TEL AVIV — O ministro das Finanças de Israel, Bezalel Smotrich, afirmou que Benjamin Netanyahu determinou a retirada de estruturas construídas sem autorização em partes da Cisjordânia. A operação ainda não tinha data definida.
A decisão se refere a postos avançados instalados por colonos sem aval oficial do Estado israelense. Essas estruturas costumam ser formadas por trailers pré-fabricados e abrigar poucos moradores. Em diferentes momentos, Israel demoliu postos desse tipo e também reconheceu formalmente outros, permitindo o acesso a financiamento governamental.
A medida foi tomada em meio à pressão dos Estados Unidos, aliado de Israel, por uma resposta aos ataques de colonos contra palestinos. O embaixador norte-americano em Israel, Mike Huckabee, chamou de terroristas os colonos envolvidos em violência e defendeu consequências severas.

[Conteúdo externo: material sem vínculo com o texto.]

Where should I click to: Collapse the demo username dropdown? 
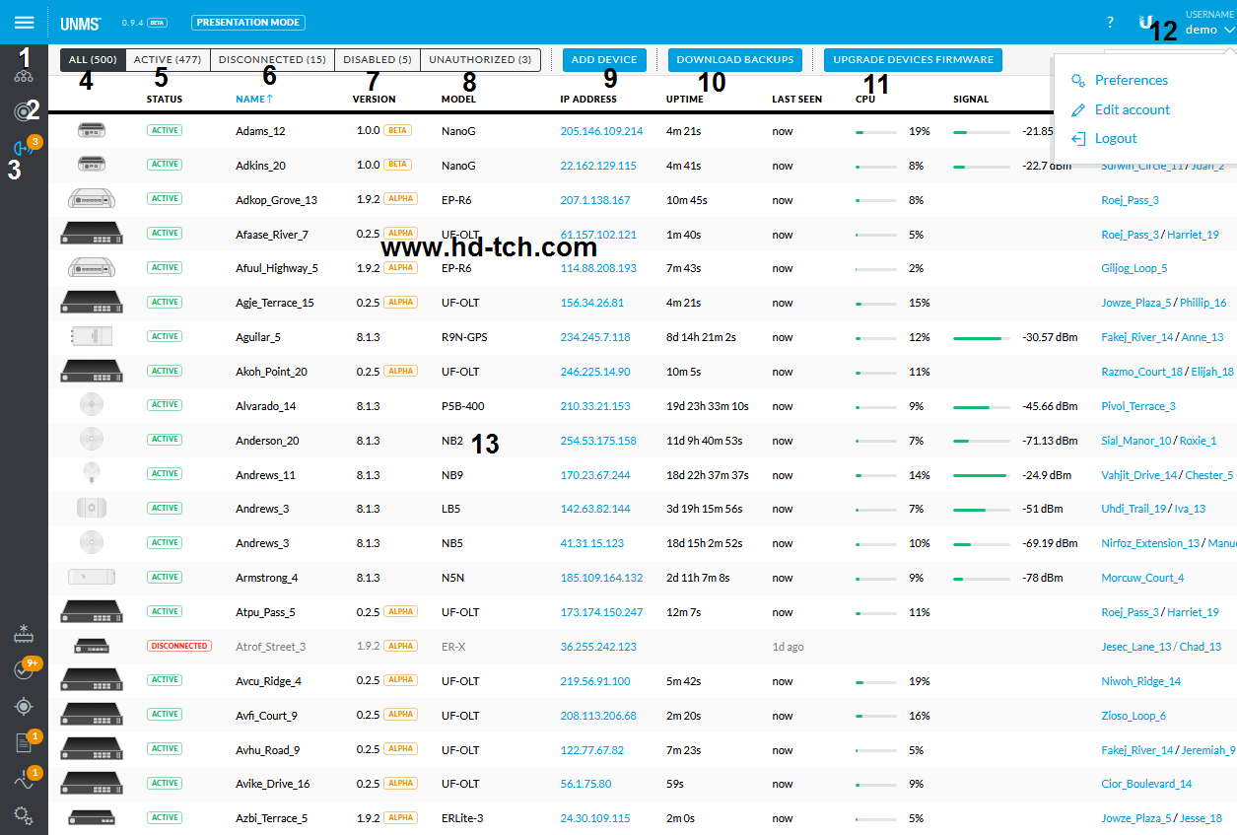[1228, 30]
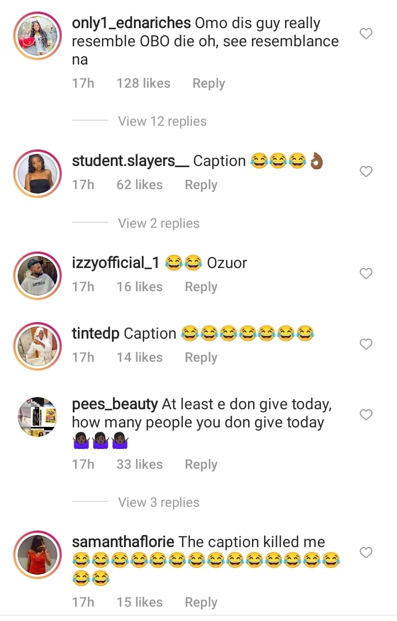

Questionado em uma conferência em Jerusalém sobre informações a respeito da operação, Smotrich disse que Netanyahu deu “uma instrução para desocupar locais construídos nas Áreas A e B”. Ele afirmou discordar da decisão, mas declarou que o governo avançou na promoção dos assentamentos na Área C.
Estruturas e assentamentos
A organização israelense Peace Now afirma que existem 340 postos avançados na Cisjordânia, além de 146 assentamentos reconhecidos formalmente pelo governo de Israel. O site Ynet informou que a ordem poderia atingir cerca de 100 postos em todo o território.

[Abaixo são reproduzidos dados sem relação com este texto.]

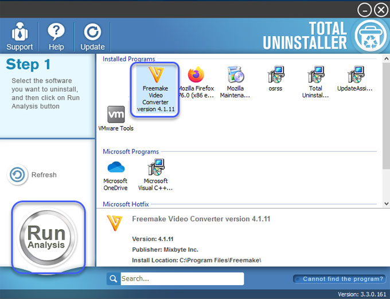Click the magnifier icon beside the search box
The image size is (390, 299).
[x=112, y=279]
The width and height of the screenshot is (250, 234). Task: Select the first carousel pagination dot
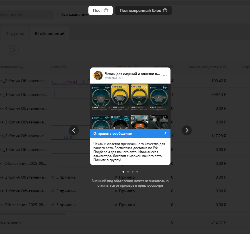click(x=123, y=172)

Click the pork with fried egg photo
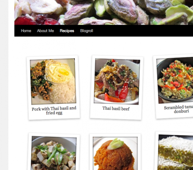pyautogui.click(x=53, y=81)

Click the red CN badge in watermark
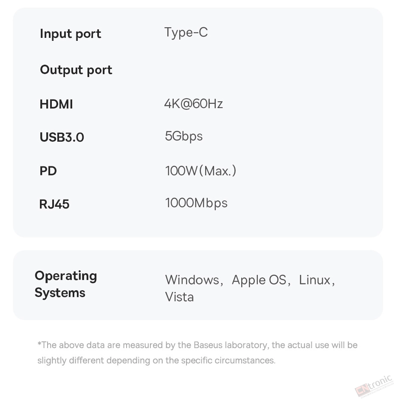click(362, 390)
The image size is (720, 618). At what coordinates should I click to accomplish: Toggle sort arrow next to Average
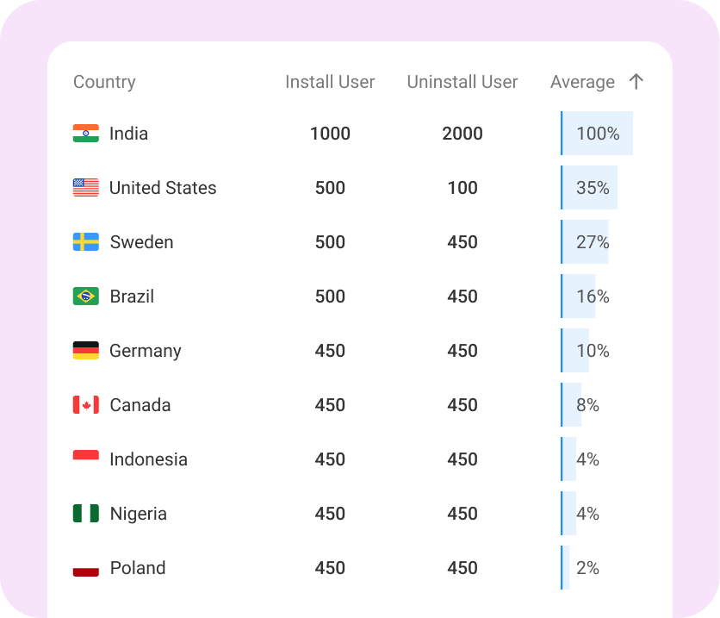click(636, 82)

Pelos Acordos de Oslo, firmados na década de 1990 entre Israel e a Organização para a Libertação da Palestina, a Cisjordânia foi dividida nas zonas A, B e C. Órgãos da ONU e a maioria dos governos consideram os assentamentos israelenses ilegais segundo o direito internacional e classificam a Cisjordânia como território ocupado sob controle militar. Israel afirma que a área é disputada.
No mês passado, colonos cercaram casas de palestinos em uma vila da Cisjordânia, incluindo uma propriedade de um palestino-americano. Militares expulsaram os colonos da área, mas moradores disseram que continuam sofrendo assédio e intimidação. O governo israelense condena a violência, embora os autores raramente sejam presos e, com menos frequência, julgados.